Look for the line with "Click the trending chart sidebar icon"; please transcribe it and every later line in the entries exactly, up to the end, leaving pictures out.

(Dataset content)

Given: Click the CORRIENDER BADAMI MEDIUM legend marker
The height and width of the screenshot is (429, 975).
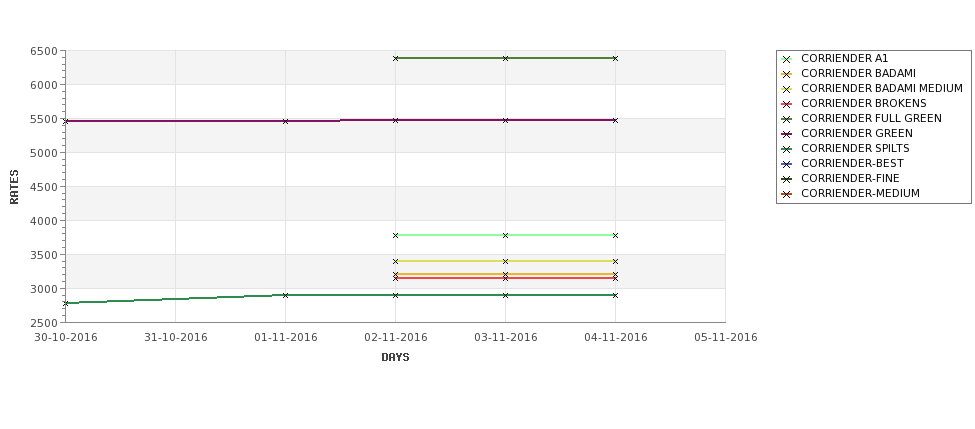Looking at the screenshot, I should tap(787, 89).

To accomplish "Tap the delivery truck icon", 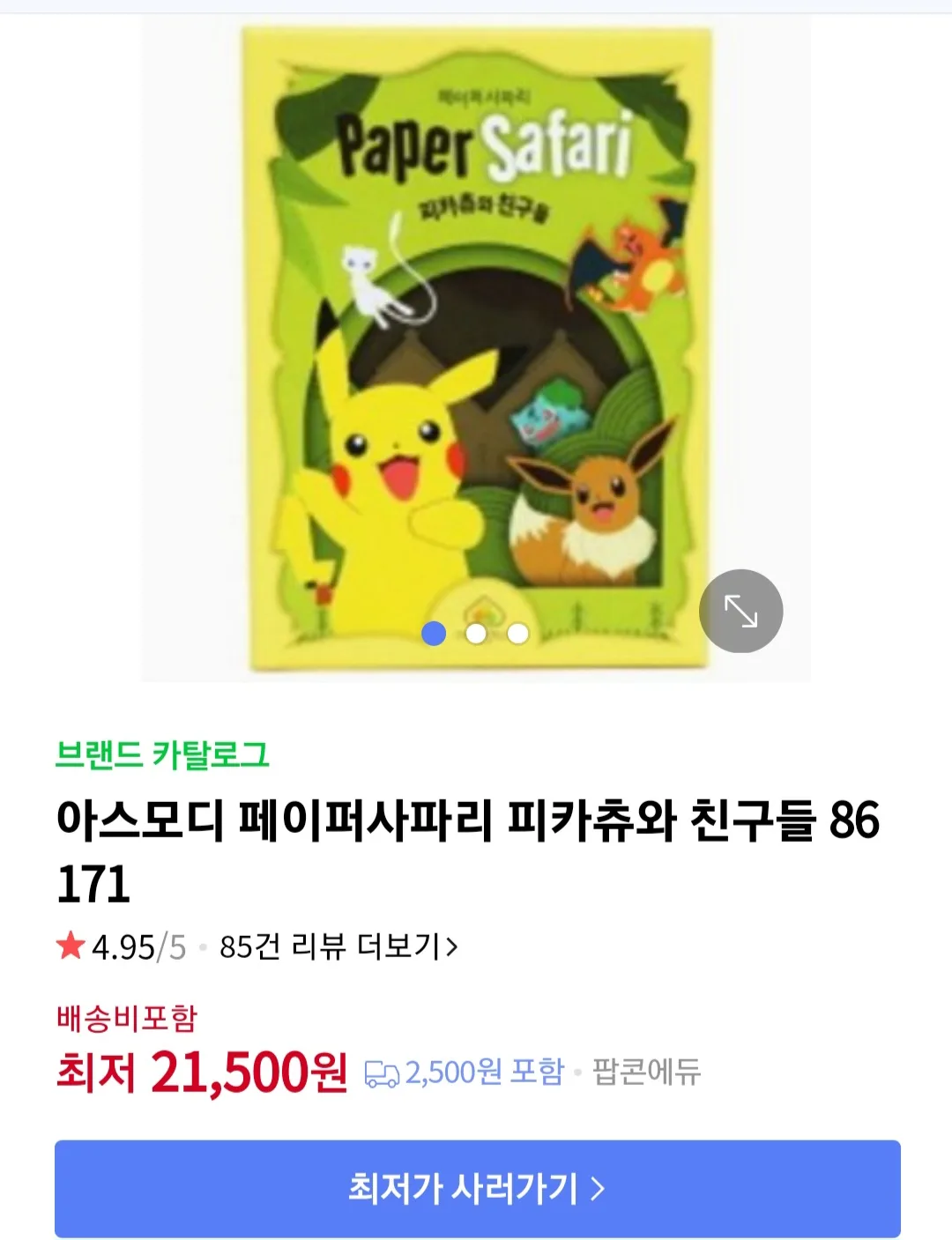I will (382, 1073).
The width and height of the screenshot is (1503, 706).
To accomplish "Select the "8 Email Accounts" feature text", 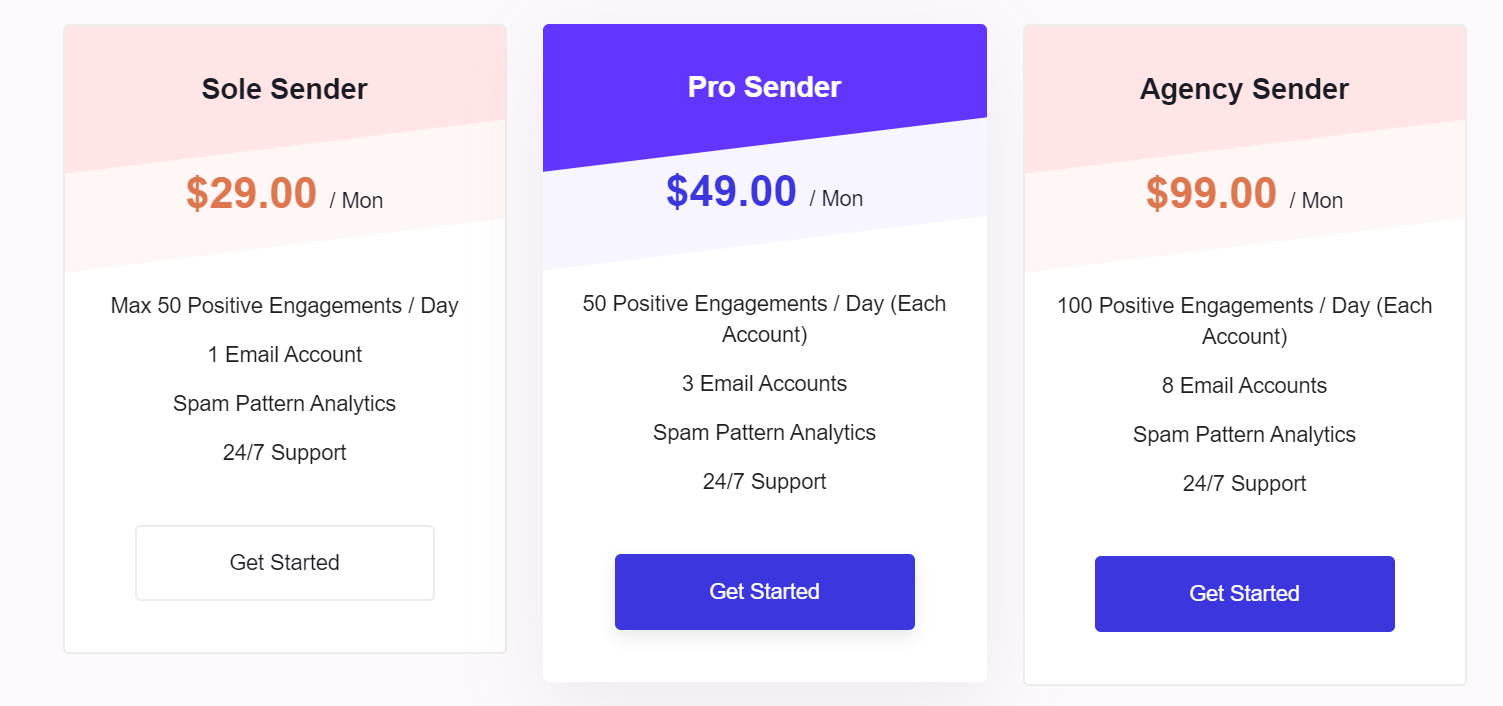I will (x=1244, y=385).
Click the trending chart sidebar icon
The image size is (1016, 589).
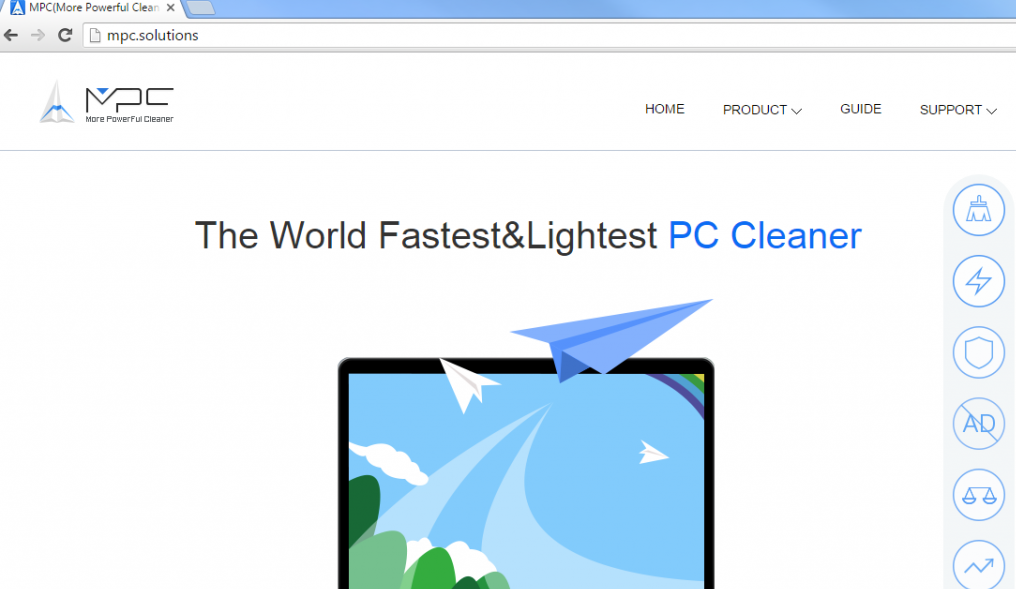(x=978, y=565)
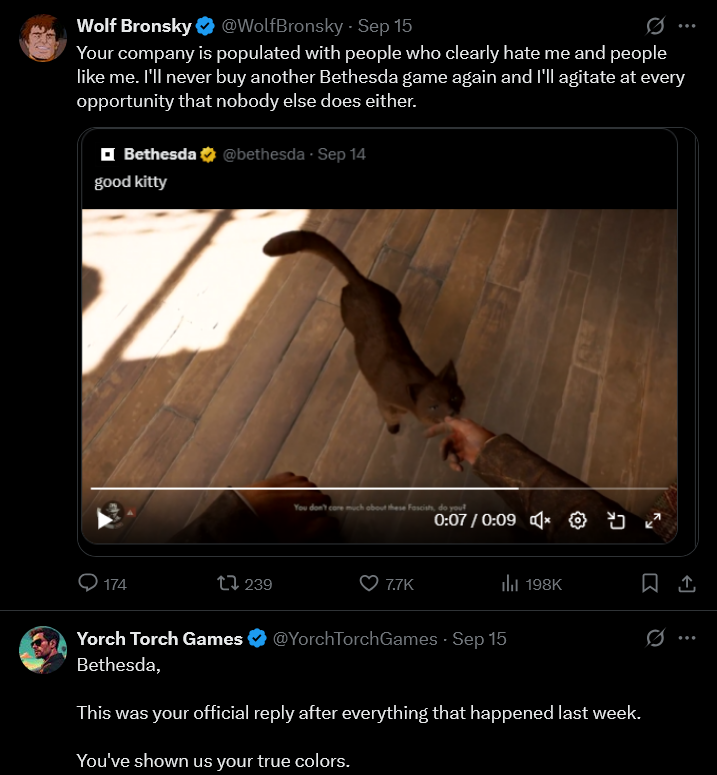This screenshot has height=775, width=717.
Task: Open Wolf Bronsky's profile picture
Action: click(43, 39)
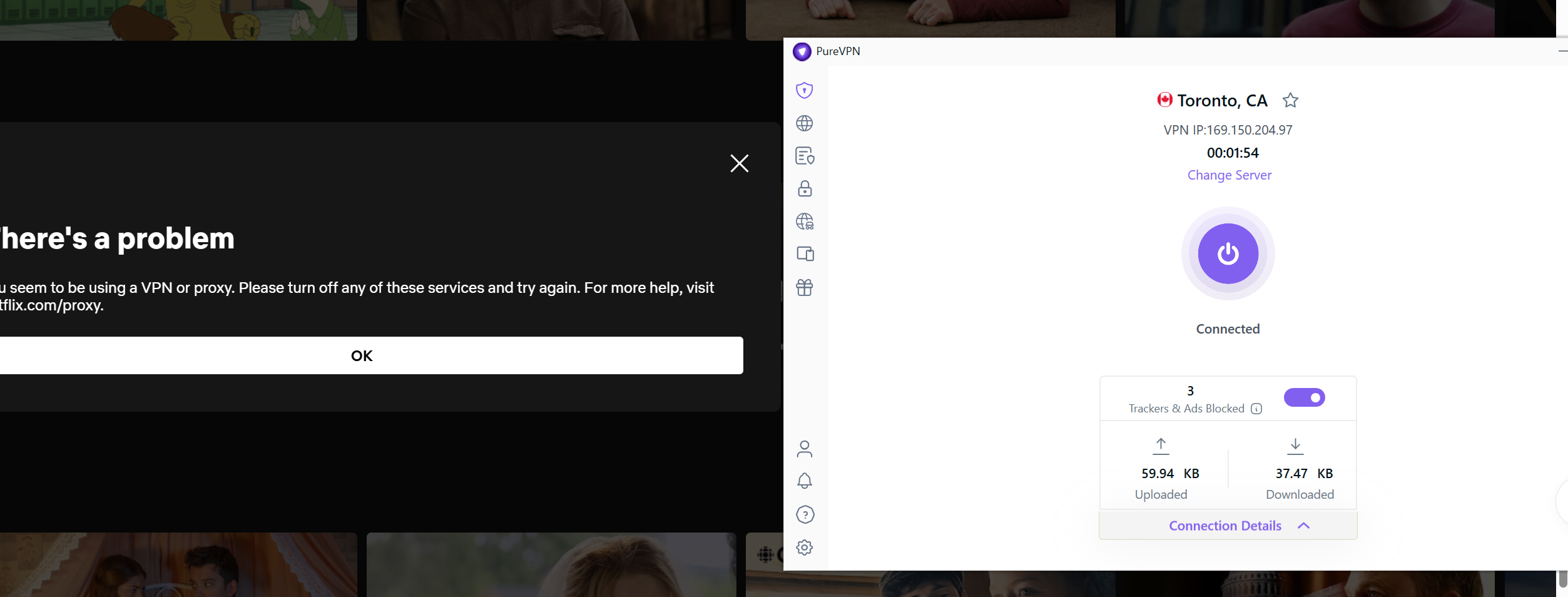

(End Dataset content)

Output of the task
Click the trending chart sidebar icon
The image size is (1016, 589).
(x=978, y=565)
This screenshot has height=775, width=717.
Task: Open Wolf Bronsky's profile picture
Action: click(43, 39)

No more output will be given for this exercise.